Questo articolo prosegue quanto iniziato in questo indirizzo web.

I nemici della mafia diventano allora i membri dei partiti contrari al governo liberale, soprattutto i socialisti. Tra il 1900 e il 1910, sono diverse le perquisizioni delle leghe socialiste siciliane che si concludono o con l’arresto o con l’omicidio dei rappresentanti del partito o con l’incendio delle sedi. Polizia e Carabinieri infatti adottano tutte le direttive loro impartite dal potere politico locale, strettamente legato ai mafiosi e reprimono sindacalisti e braccianti senza farsi troppo pregare.

La mafia si radica particolarmente, sostituendo lo Stato, nella zona occidentale della Sicilia. Qui, negli anni ’10, è normale votare secondo un sistema studiato (inutilmente) da un onesto commissario di polizia: il sindaco mafioso aspetta fuori dal seggio le persone e le minaccia per indurle a votarlo. Subito dopo, dà loro in mano la scheda elettorale già votata con il suo nome.

Nello stesso periodo, la mafia siciliana inizia porre radici solide anche negli Stati Uniti, dove numerose sono le famiglie di origine siciliana. Qui la mafia, chiamata all’inizio Mano nera, gestiva il traffico di documenti per gli emigranti italiani. Oltre oceano, la mafia, da rurale, si sarebbe presto trasformata in mafia urbana, con l’invenzione della “protezione” (ovvero del taglieggiamento dei commercianti): in questo modo essa avrebbe favorito sia l’ingresso degli emigranti italiani sia lo smercio delle merci di contrabbando (come gli alcoolici durante gli anni ’20 del Novecento). Il primo nucleo di forze dell’ordine che si mossero a contrasto dell’attività mafiosa fu coordinata, a New York, da un italo-americano, Joe Petrosino, tenente della polizia americana.
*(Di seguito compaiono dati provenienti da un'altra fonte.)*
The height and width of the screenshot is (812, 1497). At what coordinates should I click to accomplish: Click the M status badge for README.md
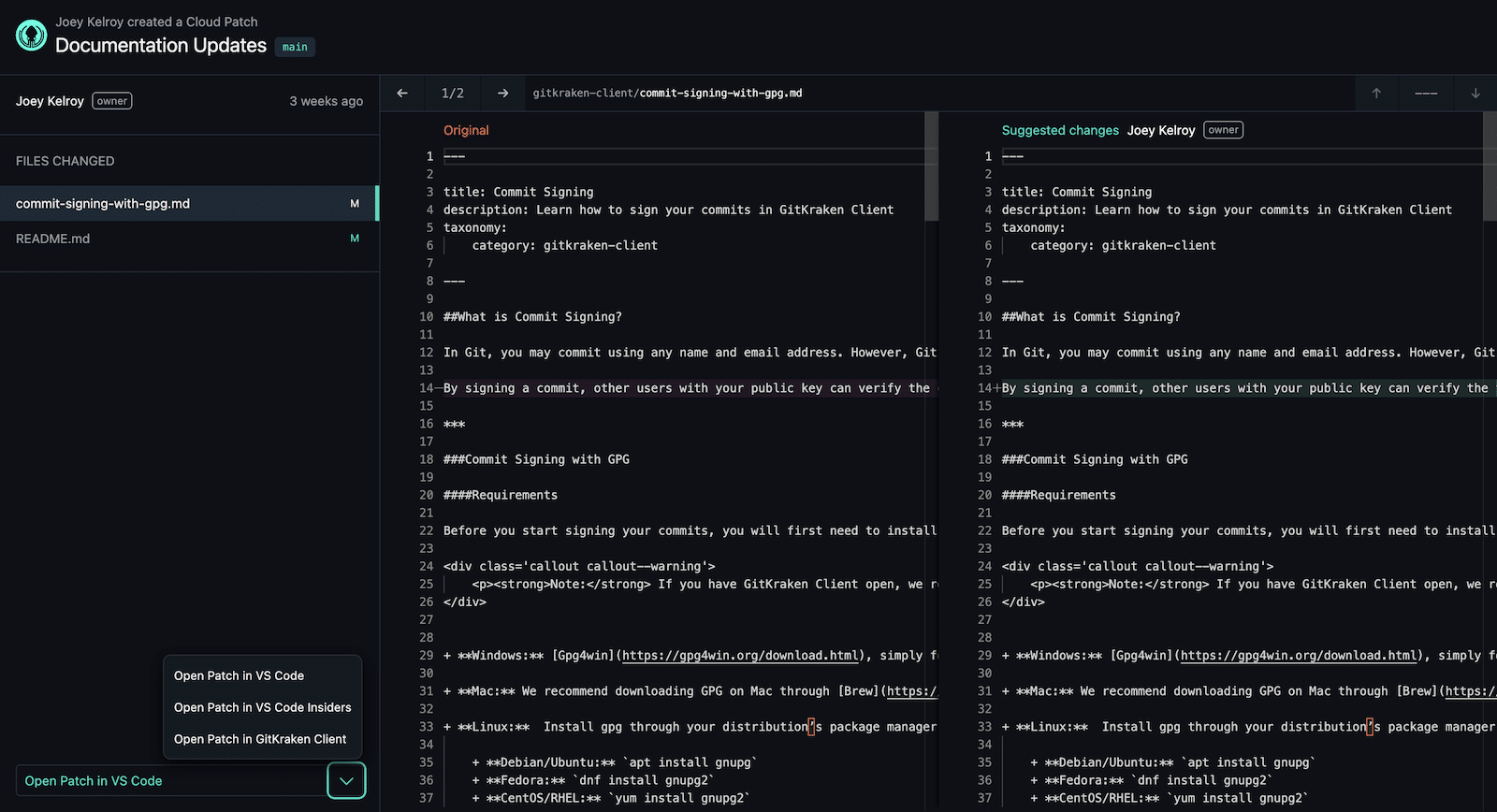pyautogui.click(x=355, y=239)
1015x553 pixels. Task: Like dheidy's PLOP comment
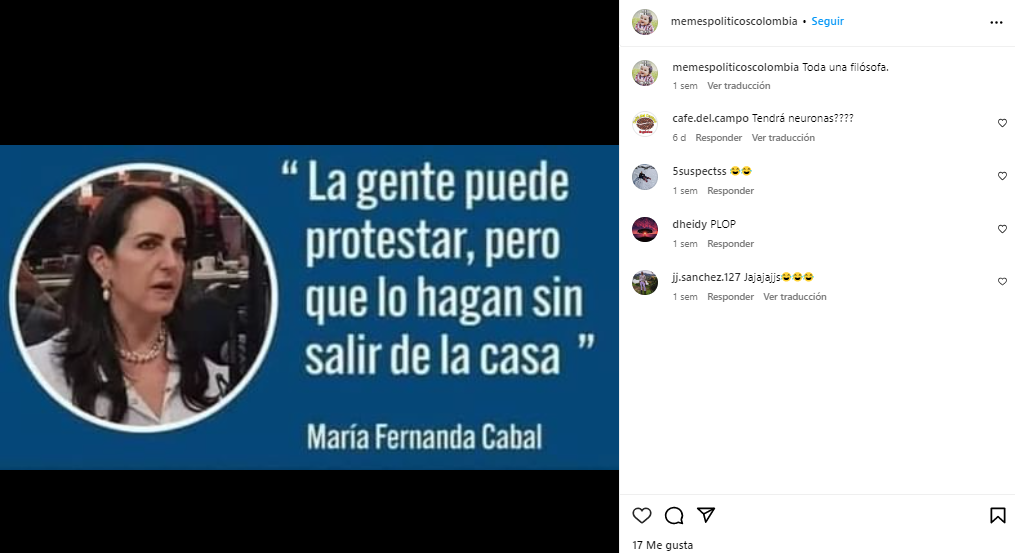[1002, 229]
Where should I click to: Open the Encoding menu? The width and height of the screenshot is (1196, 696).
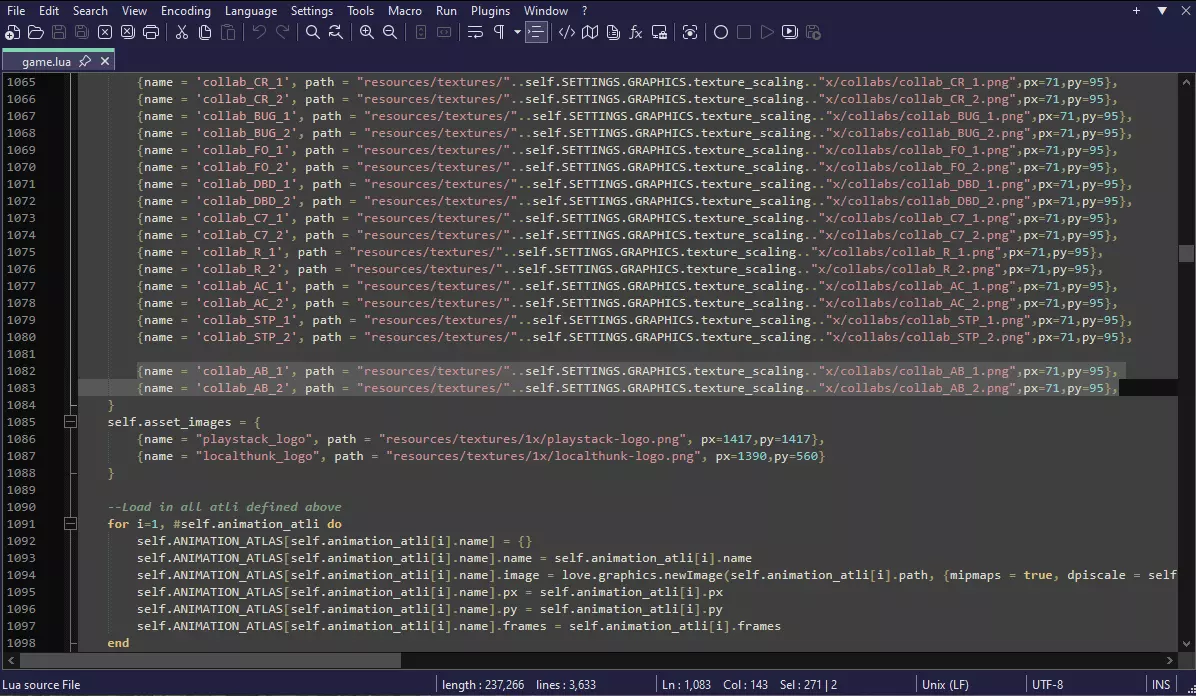185,11
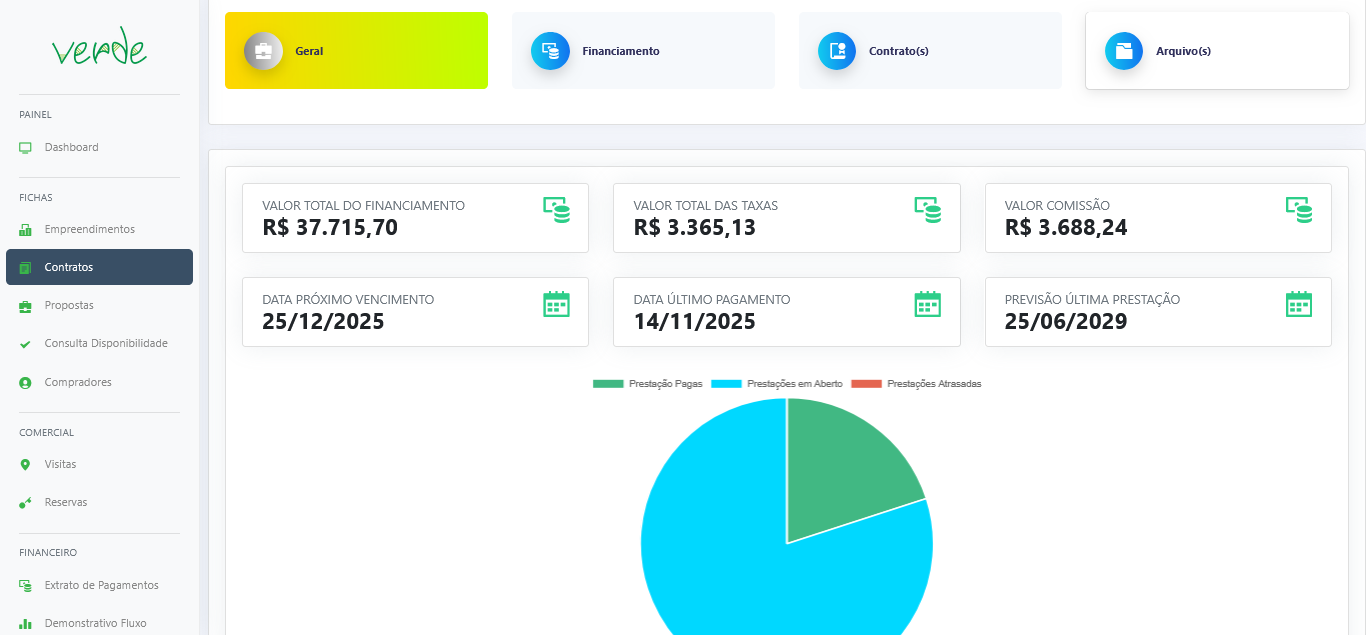Image resolution: width=1366 pixels, height=635 pixels.
Task: Click the Valor Total do Financiamento card
Action: click(414, 218)
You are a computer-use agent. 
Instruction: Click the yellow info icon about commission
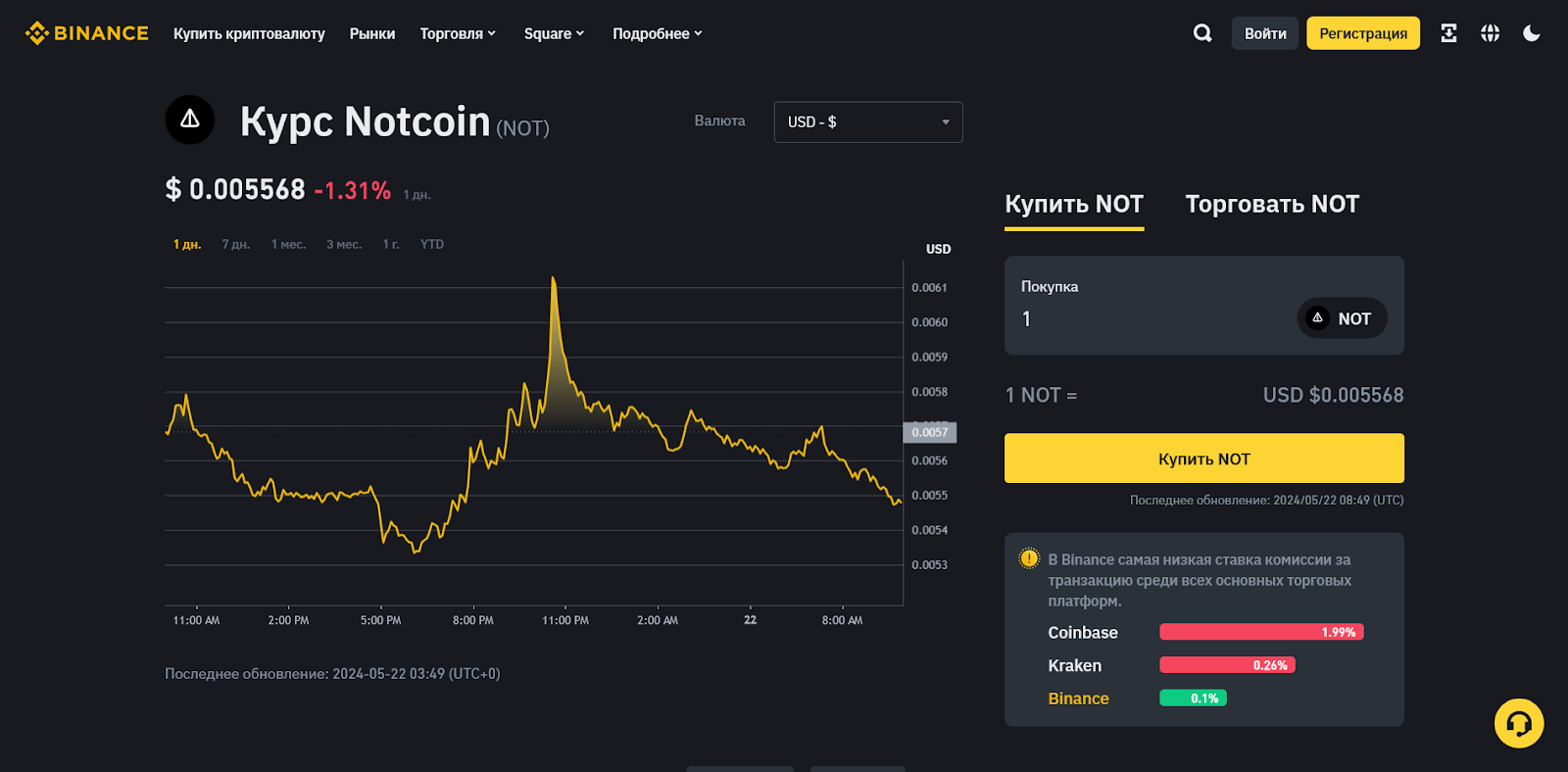coord(1029,558)
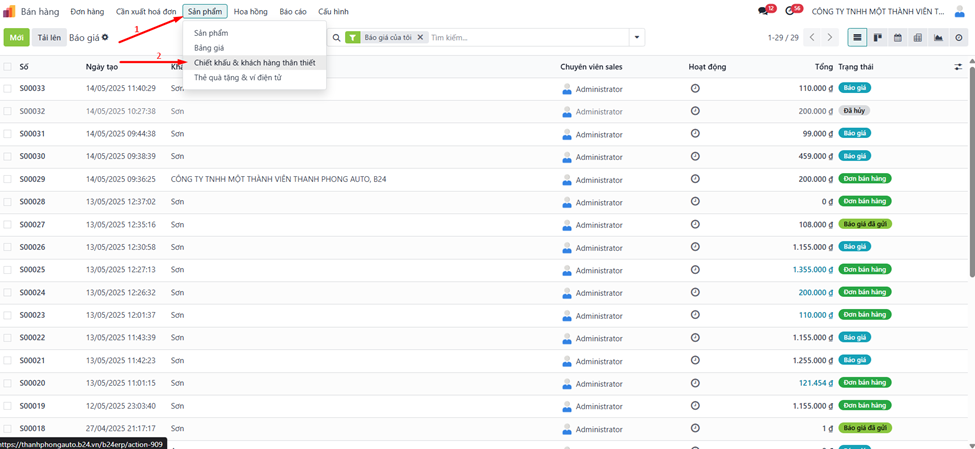Open the column settings adjust icon

tap(958, 67)
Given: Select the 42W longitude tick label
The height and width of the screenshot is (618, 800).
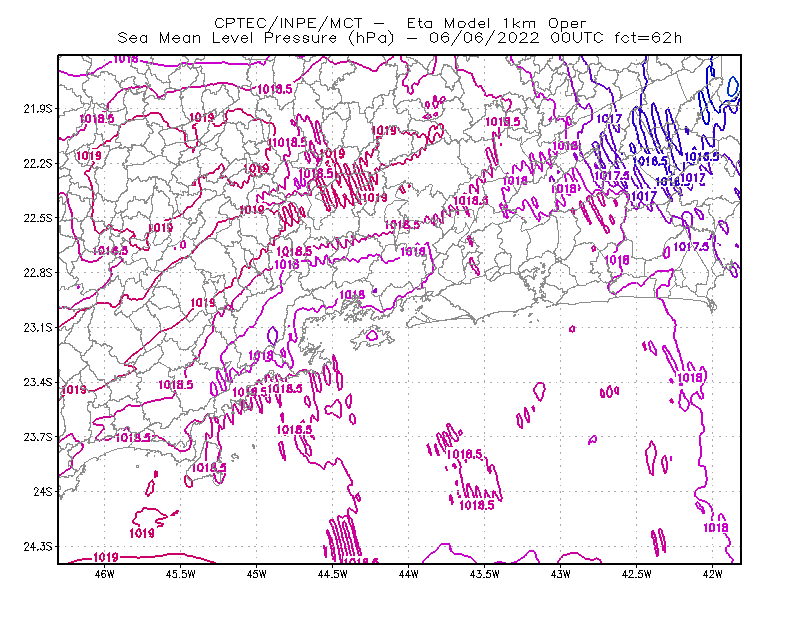Looking at the screenshot, I should click(x=712, y=574).
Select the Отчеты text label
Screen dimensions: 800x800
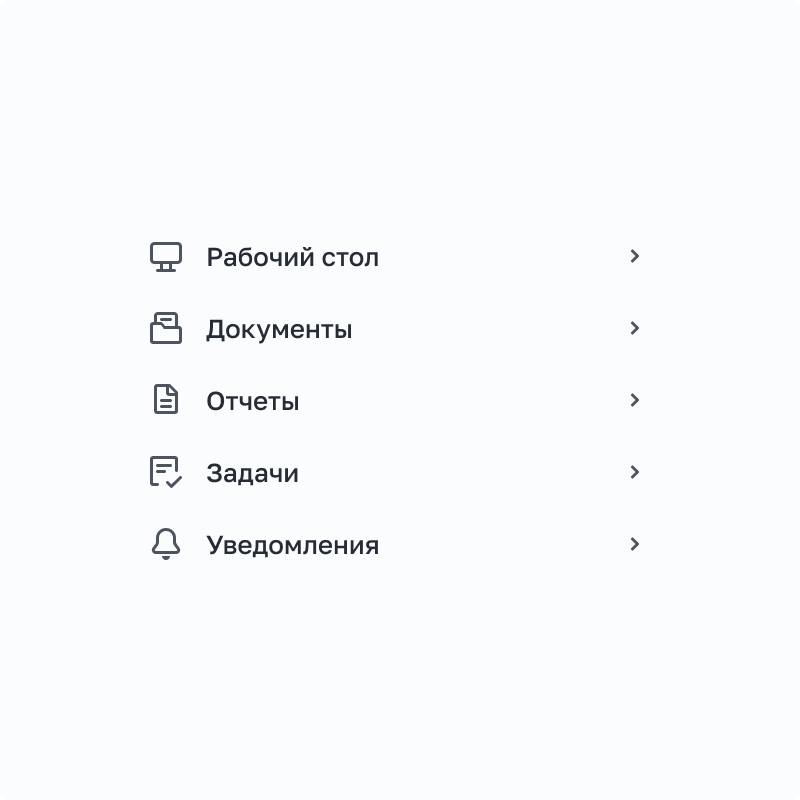(252, 401)
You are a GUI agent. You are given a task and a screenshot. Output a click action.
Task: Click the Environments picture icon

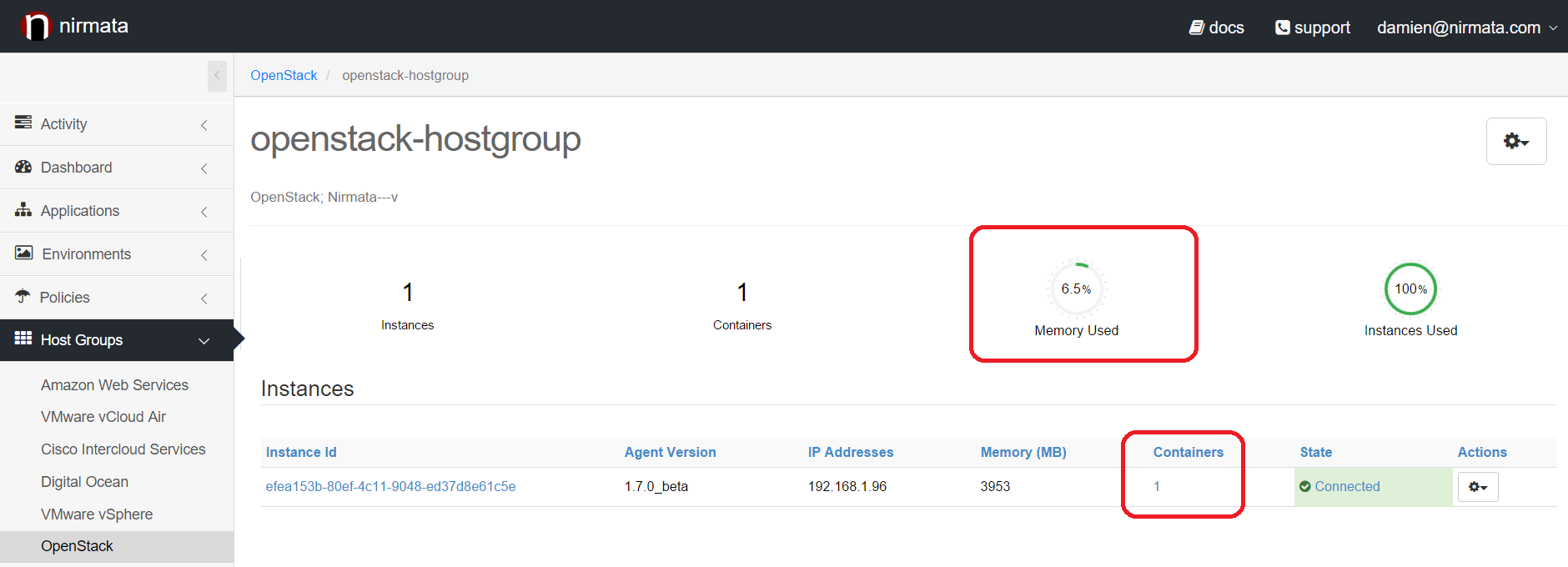point(23,253)

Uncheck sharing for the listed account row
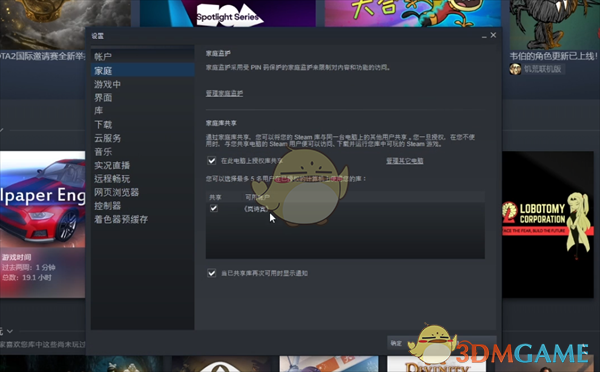(x=214, y=209)
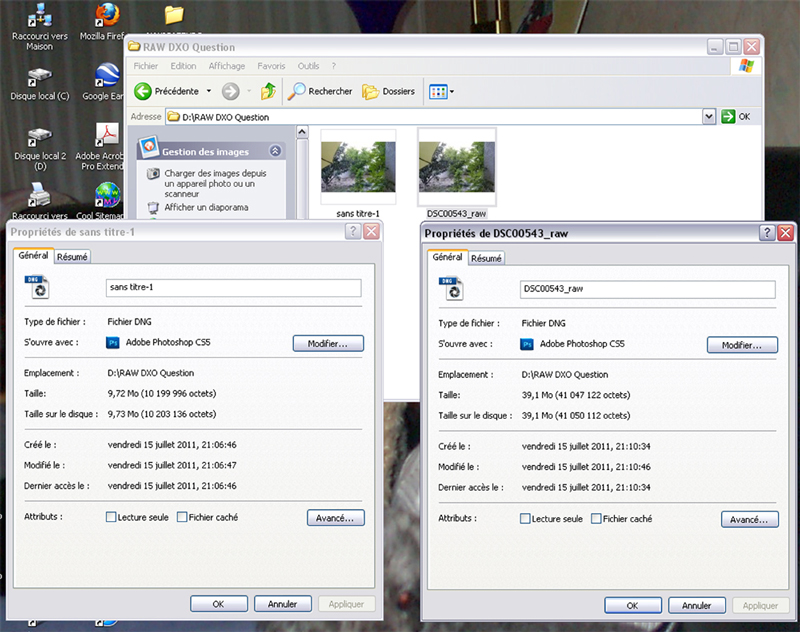
Task: Open the Dossiers folders pane
Action: click(371, 91)
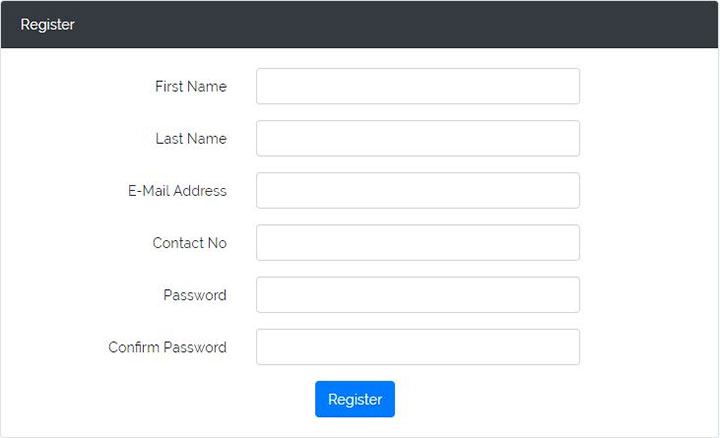720x438 pixels.
Task: Select the Confirm Password input field
Action: click(417, 347)
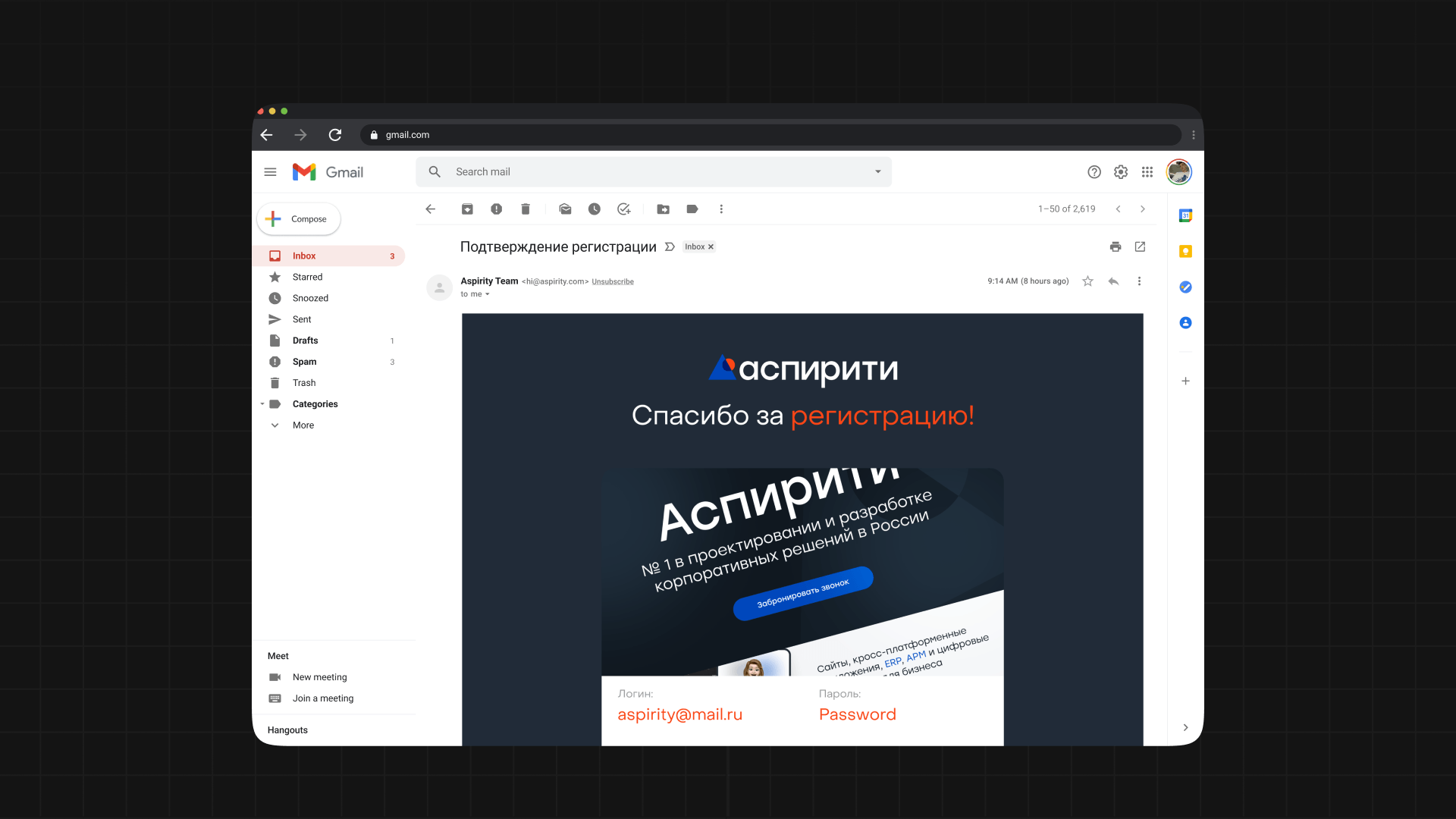This screenshot has height=819, width=1456.
Task: Print the email using the printer icon
Action: [x=1115, y=246]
Dotato di moltissimi dollari dall’amministrazione americana, Petrosino si recò a Palermo nel 1909, dove, per più di un mese, pagando profumatamente i suoi informatori, riuscì a scoprire molte pieghe interne dell’organizzazione malavitosa. Il 13 marzo, mentre tornava nel suo albergo, fu ucciso a colpi di pistola. Quello che emerse dalla sua coraggiosa indagine fu la divisione del territorio siciliano in due parti: uno, consegnato nelle mani dei mafiosi e degli sfruttatori, l’altro composto di un elevato numero di persone che, per paura, taceva, pur odiando i metodi mafiosi.

Durante la Prima guerra mondiale, la mafia siciliana fece affari d’oro sfruttando i braccianti a livelli mai visti sino ad allora; il controllo del mercato nero degli alimentari fornì ulteriori margini di guadagno. Però la leva forzata e, al rientro, il sistema di voto proporzionale, misero in crisi le clientele: ora non andava più sostenuto un singolo nobile, un politico amico, ma un partito politico.

Inoltre, i contadini che erano tornati vivi dal fronte avevano imparato a sparare e a farsi temere: non erano più semplice popolo bue da guidare, erano più pronti a combattere per i loro diritti e spalleggiati, oltre che dai socialisti, anche dalle leghe bianche cattoliche, nate sull’esempio del Partito Popolare di don Sturzo. Per terrorizzare i contadini, i mafiosi iniziarono, tra 1919 e 1920, una forte politica di repressione militare, uccidendo molti rappresentanti degli interessi popolari.